- [Excerpted records]
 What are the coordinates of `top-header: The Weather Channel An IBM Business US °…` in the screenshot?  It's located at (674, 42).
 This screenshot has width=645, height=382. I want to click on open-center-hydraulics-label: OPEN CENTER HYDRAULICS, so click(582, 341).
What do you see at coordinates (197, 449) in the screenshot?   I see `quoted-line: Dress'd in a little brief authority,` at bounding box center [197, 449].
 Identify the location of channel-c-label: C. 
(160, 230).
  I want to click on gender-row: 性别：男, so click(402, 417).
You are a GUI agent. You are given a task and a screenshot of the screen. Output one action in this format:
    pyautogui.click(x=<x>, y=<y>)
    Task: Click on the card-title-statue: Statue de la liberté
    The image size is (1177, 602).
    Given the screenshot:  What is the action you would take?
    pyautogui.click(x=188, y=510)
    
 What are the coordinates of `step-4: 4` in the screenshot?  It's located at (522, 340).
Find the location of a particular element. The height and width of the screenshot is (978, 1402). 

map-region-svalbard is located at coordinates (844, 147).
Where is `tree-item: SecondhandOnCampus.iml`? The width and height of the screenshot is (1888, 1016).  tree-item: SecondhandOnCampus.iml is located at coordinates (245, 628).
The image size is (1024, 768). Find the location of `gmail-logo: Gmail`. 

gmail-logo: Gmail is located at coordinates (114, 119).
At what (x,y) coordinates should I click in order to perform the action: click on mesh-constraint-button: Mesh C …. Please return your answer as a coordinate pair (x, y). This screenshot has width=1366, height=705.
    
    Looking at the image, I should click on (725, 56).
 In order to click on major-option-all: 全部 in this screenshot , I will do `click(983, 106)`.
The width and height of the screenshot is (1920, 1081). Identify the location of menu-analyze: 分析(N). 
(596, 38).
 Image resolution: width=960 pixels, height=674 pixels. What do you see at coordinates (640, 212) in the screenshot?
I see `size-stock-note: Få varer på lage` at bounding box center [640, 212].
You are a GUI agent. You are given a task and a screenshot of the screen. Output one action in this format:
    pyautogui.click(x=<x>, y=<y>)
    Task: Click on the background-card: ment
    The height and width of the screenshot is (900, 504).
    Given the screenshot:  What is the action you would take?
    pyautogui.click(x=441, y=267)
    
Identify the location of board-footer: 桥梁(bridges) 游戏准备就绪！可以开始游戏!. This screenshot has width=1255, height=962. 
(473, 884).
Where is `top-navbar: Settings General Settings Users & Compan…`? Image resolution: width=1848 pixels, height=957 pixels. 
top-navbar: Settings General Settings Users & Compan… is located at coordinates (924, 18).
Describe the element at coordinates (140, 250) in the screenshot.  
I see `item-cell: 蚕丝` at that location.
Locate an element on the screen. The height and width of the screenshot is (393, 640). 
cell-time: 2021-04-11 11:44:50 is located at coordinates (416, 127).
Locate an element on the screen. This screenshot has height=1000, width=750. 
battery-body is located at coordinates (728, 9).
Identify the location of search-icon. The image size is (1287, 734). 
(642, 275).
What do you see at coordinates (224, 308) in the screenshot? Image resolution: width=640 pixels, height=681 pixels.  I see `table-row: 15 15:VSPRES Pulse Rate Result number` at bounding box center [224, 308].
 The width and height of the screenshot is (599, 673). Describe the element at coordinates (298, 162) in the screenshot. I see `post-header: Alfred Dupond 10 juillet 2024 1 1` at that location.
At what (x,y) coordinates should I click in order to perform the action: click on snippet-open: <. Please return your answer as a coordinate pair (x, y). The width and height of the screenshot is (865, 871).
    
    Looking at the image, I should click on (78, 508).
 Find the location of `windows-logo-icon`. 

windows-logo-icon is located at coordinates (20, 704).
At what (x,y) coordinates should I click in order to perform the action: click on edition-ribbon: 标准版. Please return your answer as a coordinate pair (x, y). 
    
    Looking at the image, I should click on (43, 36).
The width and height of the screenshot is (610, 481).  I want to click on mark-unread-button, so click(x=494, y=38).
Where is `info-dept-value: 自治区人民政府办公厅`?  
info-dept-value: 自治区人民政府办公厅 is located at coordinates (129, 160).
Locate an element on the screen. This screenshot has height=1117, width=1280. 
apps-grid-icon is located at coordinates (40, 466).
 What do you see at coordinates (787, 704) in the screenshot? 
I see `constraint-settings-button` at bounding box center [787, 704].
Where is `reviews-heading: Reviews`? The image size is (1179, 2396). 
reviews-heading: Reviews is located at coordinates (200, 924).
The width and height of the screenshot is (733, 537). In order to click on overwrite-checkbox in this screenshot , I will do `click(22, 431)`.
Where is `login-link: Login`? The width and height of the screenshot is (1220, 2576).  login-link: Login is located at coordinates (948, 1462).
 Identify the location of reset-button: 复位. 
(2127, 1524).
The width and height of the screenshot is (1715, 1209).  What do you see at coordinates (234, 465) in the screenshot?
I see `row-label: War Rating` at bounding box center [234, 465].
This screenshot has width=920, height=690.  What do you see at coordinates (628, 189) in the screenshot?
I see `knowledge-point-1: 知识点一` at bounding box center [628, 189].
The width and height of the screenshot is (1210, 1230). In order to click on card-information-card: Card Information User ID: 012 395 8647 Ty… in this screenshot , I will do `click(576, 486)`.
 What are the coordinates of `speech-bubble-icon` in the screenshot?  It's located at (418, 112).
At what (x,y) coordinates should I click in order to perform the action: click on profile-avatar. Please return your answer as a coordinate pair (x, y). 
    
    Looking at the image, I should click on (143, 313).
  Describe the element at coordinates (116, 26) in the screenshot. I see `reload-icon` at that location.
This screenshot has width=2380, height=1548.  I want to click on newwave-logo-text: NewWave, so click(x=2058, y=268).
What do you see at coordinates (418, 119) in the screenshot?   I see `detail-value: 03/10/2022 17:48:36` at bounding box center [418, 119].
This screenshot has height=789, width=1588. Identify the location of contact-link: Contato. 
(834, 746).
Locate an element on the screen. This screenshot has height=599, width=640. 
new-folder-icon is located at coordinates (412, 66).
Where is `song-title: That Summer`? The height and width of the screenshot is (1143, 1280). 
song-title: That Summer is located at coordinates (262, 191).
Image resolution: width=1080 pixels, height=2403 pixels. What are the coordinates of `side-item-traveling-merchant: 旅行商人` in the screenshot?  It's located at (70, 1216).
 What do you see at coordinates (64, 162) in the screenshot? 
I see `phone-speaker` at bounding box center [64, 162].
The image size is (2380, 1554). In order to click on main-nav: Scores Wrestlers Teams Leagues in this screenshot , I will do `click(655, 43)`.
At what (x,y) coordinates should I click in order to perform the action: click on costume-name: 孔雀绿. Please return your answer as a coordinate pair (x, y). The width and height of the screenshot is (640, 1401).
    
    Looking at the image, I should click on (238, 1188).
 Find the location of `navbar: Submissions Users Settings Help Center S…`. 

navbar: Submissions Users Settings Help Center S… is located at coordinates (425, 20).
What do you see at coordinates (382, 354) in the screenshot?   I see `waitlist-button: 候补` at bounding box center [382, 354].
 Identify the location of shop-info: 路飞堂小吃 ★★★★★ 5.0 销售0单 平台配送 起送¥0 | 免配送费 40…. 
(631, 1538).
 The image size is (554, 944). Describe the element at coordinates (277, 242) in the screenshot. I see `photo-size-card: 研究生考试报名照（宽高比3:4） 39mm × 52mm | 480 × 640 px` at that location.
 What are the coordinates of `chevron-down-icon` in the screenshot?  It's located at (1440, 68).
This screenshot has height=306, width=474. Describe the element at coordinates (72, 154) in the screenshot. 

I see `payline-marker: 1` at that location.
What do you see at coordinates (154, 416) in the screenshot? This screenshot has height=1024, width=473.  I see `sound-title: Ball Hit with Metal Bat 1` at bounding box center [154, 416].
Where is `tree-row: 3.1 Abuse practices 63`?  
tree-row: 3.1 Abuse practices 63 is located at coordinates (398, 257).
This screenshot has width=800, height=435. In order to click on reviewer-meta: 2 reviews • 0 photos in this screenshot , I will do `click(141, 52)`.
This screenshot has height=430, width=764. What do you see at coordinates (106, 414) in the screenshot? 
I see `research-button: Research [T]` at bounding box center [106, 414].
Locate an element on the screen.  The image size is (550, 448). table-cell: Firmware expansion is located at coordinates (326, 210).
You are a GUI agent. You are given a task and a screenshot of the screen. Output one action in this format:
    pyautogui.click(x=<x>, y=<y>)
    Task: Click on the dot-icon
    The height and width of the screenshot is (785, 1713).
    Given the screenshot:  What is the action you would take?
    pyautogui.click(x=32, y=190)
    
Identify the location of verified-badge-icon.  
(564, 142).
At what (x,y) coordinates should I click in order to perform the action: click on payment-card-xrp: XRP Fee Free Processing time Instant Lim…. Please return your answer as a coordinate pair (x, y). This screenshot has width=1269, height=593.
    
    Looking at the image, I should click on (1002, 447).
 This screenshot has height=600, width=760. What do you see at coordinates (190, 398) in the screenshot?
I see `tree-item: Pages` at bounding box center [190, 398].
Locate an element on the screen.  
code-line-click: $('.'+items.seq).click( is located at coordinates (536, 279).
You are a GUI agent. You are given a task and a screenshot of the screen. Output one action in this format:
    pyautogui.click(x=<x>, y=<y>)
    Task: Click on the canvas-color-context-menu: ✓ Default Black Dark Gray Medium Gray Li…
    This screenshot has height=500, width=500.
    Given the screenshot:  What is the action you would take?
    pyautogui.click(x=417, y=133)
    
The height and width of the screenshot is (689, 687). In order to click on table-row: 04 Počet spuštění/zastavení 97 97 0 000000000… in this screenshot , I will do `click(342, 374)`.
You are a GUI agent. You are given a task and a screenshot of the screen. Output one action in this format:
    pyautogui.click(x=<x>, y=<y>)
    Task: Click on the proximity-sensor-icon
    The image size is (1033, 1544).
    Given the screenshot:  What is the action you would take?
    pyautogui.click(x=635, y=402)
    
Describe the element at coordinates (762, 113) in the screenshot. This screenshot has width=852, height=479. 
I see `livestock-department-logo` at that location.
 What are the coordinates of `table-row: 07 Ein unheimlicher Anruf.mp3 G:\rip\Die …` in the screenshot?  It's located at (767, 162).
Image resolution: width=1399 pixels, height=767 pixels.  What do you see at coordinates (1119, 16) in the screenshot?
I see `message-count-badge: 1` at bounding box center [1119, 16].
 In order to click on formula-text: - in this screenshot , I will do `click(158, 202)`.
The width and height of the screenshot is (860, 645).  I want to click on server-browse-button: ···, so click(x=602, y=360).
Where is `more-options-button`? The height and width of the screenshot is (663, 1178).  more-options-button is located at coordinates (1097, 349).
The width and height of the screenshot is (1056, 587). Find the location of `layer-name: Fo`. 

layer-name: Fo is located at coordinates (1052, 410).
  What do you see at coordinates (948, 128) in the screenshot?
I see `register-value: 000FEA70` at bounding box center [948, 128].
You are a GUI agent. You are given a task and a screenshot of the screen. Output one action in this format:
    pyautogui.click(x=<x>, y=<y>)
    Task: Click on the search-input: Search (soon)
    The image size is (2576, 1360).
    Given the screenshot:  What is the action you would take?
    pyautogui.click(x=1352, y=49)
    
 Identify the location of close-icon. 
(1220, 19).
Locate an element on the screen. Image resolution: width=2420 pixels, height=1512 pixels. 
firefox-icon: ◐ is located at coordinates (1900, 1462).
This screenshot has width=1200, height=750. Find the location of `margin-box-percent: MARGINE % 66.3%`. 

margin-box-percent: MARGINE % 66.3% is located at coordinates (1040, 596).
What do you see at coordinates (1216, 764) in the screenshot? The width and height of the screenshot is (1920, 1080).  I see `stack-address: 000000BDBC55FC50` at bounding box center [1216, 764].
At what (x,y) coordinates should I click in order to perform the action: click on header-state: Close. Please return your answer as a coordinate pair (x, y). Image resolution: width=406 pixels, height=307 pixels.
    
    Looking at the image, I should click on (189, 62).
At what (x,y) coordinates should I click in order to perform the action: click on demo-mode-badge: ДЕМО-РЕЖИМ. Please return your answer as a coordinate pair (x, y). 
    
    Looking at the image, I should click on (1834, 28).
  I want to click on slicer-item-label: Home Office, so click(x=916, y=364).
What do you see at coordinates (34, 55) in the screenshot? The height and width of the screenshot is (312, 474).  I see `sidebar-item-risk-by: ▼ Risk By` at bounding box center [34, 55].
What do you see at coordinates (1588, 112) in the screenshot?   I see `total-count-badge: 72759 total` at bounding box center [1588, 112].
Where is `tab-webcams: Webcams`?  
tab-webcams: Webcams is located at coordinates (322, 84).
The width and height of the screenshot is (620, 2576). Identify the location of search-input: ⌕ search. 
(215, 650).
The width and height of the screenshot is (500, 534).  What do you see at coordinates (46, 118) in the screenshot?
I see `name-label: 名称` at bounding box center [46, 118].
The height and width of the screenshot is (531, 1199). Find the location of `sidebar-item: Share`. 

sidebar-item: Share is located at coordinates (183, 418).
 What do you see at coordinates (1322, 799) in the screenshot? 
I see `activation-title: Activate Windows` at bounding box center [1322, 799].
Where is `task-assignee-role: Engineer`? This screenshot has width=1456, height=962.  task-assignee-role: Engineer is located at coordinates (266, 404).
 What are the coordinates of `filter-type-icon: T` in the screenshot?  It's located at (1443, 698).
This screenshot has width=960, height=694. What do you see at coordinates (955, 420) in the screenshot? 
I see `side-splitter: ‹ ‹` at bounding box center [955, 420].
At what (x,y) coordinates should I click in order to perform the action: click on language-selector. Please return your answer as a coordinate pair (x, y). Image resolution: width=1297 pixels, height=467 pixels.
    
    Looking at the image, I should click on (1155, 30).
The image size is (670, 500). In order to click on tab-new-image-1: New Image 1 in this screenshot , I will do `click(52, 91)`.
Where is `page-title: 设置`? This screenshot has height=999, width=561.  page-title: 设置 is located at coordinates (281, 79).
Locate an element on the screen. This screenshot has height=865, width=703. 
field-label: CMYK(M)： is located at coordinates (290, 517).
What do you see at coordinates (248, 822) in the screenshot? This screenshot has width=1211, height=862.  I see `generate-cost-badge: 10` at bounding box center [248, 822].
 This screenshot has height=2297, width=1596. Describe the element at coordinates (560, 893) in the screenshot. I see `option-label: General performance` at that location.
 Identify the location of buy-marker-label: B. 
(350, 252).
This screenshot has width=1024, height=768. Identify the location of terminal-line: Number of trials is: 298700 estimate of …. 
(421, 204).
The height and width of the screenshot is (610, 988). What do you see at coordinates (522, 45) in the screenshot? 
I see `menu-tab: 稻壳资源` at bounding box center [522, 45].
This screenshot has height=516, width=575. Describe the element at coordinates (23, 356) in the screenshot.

- [About this task] Render the material from the line containing "The width and height of the screenshot is (1715, 1209)." up to and including the line containing "at (418, 112)." as a JSON list of strings, one string per line, with blank lines omitted.

- [Answer to this problem]
[
  "The width and height of the screenshot is (1715, 1209).  What do you see at coordinates (234, 465) in the screenshot?",
  "I see `row-label: War Rating` at bounding box center [234, 465].",
  "This screenshot has width=920, height=690.  What do you see at coordinates (628, 189) in the screenshot?",
  "I see `knowledge-point-1: 知识点一` at bounding box center [628, 189].",
  "The width and height of the screenshot is (1210, 1230). In order to click on card-information-card: Card Information User ID: 012 395 8647 Ty… in this screenshot , I will do `click(576, 486)`.",
  " What are the coordinates of `speech-bubble-icon` in the screenshot?  It's located at (418, 112)."
]